出来事は同じでも、解釈が変われば未来の選択が変わる。
ここが最初の分岐点になる。
比較軸: 行動先行と視点先行
変化が続くかどうかは、入口の違いで分かれる。
- 行動先行: とりあえず動くが、前提が変わらず反動が出やすい
- 視点先行: 前提を点検してから動くので、無理が少なく継続しやすい
短期で勢いを出すなら行動先行も機能する。
ただ、3週間・3か月と続けるなら、視点先行のほうが再現性が高い。
一次体験: 行動を増やす前に視点を点検した
私自身、行動量を増やしても続かない時期があった。
そのとき効いたのは、ToDo追加ではなく「いま何を前提に見ているか」の確認だった。
具体的には次の3つを毎回見る。
- どの立場で解釈しているか
- その前提は古くないか
- その視点は未来に向かっているか
この3点を先に確認すると、思考が整い、結果的に行動も整った。
行動を増やすより、手前の視点を整える方が効いた。
視点を点検すると、言葉が変わり、現実が変わる
視点が変わると、思考が変わる。
思考が変わると、選ぶ言葉が変わる。
言葉が変わると、行動が変わる。
行動が変わると、現実が少しずつ変わる。
変化は目の前の一歩から始まるように見える。
でも本当の起点は、その手前にある。
結論
人生を動かす最小単位は、行動だけではない。
むしろ、視点の更新こそが最初のレバーになる。
何かを変えたいなら、まず行動計画より先に、
「どの視点で世界を見ているか」を点検するべきだ。
よくある質問
質問1. 視点を変えるのは抽象的すぎて難しくないですか?
回答: 抽象に見えますが、実務では「前提を書き出す」だけで十分です。
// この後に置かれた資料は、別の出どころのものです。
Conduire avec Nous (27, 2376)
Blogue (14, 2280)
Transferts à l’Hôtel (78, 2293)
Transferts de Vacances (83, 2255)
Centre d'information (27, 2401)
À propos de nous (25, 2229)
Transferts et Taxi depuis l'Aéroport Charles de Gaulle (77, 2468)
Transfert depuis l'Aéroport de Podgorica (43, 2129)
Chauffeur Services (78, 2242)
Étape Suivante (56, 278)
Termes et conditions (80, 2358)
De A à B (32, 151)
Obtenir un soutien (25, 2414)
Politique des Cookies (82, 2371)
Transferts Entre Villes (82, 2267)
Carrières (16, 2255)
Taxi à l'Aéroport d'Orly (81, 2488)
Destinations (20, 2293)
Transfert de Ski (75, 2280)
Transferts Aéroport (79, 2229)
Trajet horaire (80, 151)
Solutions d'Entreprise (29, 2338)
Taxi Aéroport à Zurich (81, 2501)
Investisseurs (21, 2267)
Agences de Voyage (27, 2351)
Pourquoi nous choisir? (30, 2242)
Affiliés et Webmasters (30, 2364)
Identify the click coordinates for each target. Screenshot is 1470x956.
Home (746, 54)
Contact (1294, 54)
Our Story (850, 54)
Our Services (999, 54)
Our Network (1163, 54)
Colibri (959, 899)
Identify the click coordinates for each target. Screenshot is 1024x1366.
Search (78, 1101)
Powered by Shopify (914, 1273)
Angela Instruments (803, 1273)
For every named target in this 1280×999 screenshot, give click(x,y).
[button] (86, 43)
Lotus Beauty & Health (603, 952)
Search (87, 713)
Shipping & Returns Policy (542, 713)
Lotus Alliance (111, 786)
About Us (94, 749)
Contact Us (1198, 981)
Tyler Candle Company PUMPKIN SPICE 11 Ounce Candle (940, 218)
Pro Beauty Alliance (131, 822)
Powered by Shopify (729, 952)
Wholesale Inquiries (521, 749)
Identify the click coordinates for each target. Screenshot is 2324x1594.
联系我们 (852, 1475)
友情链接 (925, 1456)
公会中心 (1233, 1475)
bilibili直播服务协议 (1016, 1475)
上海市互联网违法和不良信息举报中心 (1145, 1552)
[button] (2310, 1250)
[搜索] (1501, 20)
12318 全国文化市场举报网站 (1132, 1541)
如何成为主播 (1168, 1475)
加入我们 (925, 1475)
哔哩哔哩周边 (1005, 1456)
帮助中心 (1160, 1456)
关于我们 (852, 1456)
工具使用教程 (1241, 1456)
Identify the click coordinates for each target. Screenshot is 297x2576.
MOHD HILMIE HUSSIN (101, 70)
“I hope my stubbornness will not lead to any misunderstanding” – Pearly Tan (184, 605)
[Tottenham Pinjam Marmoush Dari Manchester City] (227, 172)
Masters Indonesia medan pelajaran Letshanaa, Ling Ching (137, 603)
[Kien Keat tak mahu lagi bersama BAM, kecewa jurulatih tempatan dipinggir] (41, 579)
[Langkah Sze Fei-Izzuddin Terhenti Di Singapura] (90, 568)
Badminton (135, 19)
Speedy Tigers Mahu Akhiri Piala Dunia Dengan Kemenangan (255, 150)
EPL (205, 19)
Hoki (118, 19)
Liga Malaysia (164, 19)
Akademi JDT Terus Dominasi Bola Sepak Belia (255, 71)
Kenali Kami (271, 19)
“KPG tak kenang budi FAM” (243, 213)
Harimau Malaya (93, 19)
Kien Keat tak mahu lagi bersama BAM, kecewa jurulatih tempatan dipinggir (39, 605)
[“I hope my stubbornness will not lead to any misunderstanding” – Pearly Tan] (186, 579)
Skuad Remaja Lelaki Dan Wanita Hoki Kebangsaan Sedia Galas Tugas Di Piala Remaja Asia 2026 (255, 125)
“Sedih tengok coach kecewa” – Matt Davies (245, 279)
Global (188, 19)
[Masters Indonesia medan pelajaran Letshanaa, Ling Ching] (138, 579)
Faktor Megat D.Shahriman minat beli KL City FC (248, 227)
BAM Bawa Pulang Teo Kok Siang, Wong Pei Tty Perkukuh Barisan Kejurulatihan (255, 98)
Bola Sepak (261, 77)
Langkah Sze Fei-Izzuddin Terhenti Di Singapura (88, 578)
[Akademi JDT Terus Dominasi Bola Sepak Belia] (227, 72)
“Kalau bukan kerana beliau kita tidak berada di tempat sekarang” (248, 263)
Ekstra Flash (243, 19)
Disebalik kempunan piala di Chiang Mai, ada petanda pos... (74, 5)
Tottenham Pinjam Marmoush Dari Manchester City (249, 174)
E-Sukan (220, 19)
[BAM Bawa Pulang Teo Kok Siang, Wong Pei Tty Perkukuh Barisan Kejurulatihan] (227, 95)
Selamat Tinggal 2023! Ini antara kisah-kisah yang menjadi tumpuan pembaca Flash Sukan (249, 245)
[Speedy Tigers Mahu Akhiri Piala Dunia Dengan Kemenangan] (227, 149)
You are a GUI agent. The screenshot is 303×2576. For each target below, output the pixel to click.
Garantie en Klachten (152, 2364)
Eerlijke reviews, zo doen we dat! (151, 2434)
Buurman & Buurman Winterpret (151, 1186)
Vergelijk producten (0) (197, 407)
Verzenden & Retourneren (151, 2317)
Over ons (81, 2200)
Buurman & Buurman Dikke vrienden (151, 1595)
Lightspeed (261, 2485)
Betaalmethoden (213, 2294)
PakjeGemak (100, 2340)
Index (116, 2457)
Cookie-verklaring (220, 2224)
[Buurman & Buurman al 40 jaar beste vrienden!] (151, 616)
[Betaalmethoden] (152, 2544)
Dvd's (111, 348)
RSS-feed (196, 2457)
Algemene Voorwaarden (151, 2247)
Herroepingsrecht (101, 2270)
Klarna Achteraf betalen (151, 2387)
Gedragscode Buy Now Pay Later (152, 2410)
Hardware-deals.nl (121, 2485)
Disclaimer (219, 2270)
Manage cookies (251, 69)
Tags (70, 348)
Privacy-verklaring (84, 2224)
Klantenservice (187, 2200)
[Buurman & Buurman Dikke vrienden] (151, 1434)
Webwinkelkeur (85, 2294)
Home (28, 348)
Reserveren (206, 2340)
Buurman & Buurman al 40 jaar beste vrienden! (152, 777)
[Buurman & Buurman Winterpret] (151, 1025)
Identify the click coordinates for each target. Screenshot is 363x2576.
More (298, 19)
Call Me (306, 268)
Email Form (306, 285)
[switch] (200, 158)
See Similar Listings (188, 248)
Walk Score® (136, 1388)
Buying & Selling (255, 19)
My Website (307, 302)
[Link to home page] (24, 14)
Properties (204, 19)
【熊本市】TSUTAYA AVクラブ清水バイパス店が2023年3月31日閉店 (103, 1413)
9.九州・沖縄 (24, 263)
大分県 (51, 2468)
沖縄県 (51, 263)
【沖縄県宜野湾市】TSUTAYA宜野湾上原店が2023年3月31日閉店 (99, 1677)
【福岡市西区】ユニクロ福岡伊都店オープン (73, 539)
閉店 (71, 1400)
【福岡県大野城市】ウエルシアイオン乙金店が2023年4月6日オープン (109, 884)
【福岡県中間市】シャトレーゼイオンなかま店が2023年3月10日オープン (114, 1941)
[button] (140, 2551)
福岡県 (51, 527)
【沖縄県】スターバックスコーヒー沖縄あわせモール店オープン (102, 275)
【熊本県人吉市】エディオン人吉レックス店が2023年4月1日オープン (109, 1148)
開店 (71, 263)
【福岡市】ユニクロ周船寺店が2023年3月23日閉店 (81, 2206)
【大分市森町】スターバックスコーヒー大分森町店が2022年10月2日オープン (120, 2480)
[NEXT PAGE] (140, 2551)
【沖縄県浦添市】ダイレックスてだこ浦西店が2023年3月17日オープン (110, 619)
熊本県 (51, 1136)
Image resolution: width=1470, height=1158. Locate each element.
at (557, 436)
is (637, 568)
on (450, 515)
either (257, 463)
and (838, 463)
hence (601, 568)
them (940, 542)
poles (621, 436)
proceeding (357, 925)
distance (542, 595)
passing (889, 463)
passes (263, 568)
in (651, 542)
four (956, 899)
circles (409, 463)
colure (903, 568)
1行でいいので、いまの解釈の前提を可視化すると変化が起きます。
質問2. 行動を先に変える方法は間違いですか?
回答: 間違いではありません。短期の勢いを出すには有効です。ただし長期で続けるには、視点の更新を伴わせないと反動が出やすいです。
質問3. まず何から始めればいいですか?
回答: 毎日1回、行動前に「この解釈の前提は何か?」を確認してください。3日続けるだけでも、選ぶ言葉と行動の質が変わります。